In 2014 we had a spectacular example in the “Blood Swept Lands and Seas of Red” installation at the Tower of London: 888,246 red ceramic poppies falling from a bastion window and filling the dry moat completely. Each poppy represented one dead British or Commonwealth soldier from the 1914-18 war. Individually, the poppies were poignant; in the aggregate they were appalling.

Another example is the AIDS Memorial Quilt, more than 48,000 3’x6’ panels, each representing someone who died of AIDS. And the Paper Clip Project created by children at a middle school in Whitwell, Tenn.
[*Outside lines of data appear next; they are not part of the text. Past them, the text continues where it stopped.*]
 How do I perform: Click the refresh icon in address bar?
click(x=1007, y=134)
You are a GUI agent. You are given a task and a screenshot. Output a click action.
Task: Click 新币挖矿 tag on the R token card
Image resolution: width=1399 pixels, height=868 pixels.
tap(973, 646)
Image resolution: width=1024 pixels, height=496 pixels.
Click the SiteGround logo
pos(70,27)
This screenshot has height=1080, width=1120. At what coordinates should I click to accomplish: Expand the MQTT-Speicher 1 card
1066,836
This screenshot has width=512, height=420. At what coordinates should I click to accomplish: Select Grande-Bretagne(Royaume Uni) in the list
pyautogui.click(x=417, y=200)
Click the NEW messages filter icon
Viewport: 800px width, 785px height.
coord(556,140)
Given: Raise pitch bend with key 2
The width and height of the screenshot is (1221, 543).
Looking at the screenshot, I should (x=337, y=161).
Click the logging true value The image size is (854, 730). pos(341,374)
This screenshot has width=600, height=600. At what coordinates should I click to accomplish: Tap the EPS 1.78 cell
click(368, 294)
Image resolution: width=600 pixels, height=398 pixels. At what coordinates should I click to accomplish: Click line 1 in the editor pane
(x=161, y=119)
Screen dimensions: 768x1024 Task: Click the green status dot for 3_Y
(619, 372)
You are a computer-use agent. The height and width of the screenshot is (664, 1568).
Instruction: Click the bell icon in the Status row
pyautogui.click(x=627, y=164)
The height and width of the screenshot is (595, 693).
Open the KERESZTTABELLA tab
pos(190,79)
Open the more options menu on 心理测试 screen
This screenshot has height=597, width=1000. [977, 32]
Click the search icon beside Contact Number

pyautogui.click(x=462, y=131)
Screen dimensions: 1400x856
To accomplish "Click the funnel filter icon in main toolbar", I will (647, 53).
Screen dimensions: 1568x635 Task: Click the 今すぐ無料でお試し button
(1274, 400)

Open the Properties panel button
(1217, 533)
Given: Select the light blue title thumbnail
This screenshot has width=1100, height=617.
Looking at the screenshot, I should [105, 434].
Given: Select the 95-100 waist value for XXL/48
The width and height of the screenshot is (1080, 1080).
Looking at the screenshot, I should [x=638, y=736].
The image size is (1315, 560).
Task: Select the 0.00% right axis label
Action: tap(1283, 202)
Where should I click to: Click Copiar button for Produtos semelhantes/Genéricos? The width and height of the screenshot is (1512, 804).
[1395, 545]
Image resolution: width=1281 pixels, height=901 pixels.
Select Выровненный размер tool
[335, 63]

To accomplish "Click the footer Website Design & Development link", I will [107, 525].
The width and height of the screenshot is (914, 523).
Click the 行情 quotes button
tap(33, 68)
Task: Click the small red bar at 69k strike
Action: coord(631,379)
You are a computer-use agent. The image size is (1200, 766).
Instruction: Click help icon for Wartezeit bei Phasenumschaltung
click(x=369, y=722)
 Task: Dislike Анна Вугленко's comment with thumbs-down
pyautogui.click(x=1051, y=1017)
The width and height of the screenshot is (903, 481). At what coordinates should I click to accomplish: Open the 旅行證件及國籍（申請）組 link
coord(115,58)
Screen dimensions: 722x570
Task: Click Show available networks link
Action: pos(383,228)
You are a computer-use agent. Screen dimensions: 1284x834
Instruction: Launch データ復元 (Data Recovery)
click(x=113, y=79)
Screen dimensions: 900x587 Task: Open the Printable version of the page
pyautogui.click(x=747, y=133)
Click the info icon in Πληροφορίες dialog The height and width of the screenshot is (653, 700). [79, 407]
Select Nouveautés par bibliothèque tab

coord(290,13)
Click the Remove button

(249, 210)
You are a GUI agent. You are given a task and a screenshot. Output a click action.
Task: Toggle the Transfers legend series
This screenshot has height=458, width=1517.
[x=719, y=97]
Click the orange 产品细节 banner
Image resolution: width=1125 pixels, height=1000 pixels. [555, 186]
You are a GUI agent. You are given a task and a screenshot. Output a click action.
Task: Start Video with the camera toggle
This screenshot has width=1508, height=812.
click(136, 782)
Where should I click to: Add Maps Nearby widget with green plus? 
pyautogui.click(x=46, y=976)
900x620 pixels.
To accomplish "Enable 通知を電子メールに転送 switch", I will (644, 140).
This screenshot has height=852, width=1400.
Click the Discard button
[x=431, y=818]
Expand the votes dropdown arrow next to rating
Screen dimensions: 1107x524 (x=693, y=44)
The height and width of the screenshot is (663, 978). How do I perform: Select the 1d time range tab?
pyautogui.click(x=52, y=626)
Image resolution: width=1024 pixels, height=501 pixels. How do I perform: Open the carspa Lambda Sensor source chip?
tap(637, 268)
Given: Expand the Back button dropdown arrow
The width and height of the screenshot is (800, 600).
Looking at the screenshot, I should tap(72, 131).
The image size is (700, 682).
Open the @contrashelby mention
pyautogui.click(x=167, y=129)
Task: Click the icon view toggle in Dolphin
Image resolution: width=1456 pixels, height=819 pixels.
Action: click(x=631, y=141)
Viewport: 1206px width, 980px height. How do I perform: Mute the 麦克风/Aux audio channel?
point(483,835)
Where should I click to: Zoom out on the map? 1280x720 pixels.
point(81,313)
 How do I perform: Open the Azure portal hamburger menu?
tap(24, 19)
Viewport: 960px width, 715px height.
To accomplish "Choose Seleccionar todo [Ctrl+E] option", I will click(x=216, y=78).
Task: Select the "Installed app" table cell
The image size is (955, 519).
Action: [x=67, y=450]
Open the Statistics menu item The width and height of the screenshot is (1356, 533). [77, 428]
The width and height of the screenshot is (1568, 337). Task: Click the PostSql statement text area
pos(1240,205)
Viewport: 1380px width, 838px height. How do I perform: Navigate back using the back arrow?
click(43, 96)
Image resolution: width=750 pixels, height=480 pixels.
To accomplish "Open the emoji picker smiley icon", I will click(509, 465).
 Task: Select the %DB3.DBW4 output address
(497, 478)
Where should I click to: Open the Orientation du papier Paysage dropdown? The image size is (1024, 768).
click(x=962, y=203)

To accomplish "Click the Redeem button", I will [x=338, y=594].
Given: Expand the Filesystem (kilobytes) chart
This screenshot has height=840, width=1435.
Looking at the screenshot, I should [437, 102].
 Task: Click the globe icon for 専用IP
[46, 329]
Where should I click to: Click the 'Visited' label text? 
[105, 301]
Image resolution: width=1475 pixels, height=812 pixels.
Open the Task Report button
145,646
They collected six million paper clips to try to wrap their heads around the magnitude of the Holocaust.

In each of these cases, people used art to connect to the otherwise difficult-to-fathom magnitude of loss.

Four years ago two British artists created stencils of the outlines of fallen soldiers, and invited volunteers to etch in the shapes 9000 times on the sand at Arromanches, a flat stretch of sand close to the landing site of Gold Beach. Arromanches was the site of one of the artificial harbors known as Mulberries, used to supply the invaders.

This installation was called The Fallen 9000 because the artists put the number of dead—Allies, Germans and civilians—at 9000 for the first day. Although it’s frankly difficult to pinpoint the actual numbers, 9000 is as good as any for the purpose of making a point. Jamie Wardley and Andy Moss embarked on the project to mark World Peace Day in 2013. Their original team comprised 60 volunteers, but on the day they were joined by another 500 locals. Using the stencils and rakes, they etched 9000 outlines of individual death along the strand.




As I’ve mentioned before, I truly love this kind of installation—not only the intersection of art and history, but the ephemeral nature of the piece. The 560 people on that September day had to work quickly, and within a few hours the water had washed away all their efforts. Kind of like the grass in Carl Sandburg’s poem.


Something to think about on this anniversary of sacrifice and perseverance.